We won't get a handle on this sort of violence until we give young people a few hard lessons in the reality of life. Right now, they're coddled into what passes for maturity in our inner cities, but never taught right from wrong; never taught that there is, indeed, absolute truth, and that we defy it at our peril; never challenged to be better than the gang-bangers and addicts and down-and-outs that surround them. It's all "acceptance" and "tolerance" and "non-judgement" - and that's why our inner cities, and many of those who live there, are the way they are today.
I'll let Tennessee Democratic Party state representative John DeBerry speak for the rest of us. He's one of the pioneers of the civil rights movement in the 1950's and 1960's, and speaks with the authority of one who has lived, and still lives, in the midst of these problems. He understands them from the inside. He's speaking of the present social unrest, but his words apply equally well to the environment of our inner cities. I highly recommend that you spend the seven minutes it'll take to listen to his words. They're worth it.

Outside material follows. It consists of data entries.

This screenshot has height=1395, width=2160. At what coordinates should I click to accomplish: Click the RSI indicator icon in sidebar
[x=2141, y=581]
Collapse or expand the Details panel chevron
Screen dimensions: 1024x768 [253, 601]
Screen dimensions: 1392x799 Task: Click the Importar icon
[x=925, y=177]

And that's the answer to inner-city programs and community organizers . . . and to preventing the deaths of even more youths. Give them a moral and ethical foundation that will not just suggest, but demand that they change their way of life, on pain of severe consequences. In the absence of such a foundation . . . why bother? They're on a hiding to nothing. (I saw the results, time and again, when I worked as a prison chaplain.)
That won't happen, of course. Too many people are making too much money at taxpayer expense by tolerating the present carnage. They use it as leverage to fund yet more programs that feather their own nests, political, financial and otherwise. Meanwhile, for Caleb Reed and Genove Martin as for so many before them, the daily reality remains crime and death.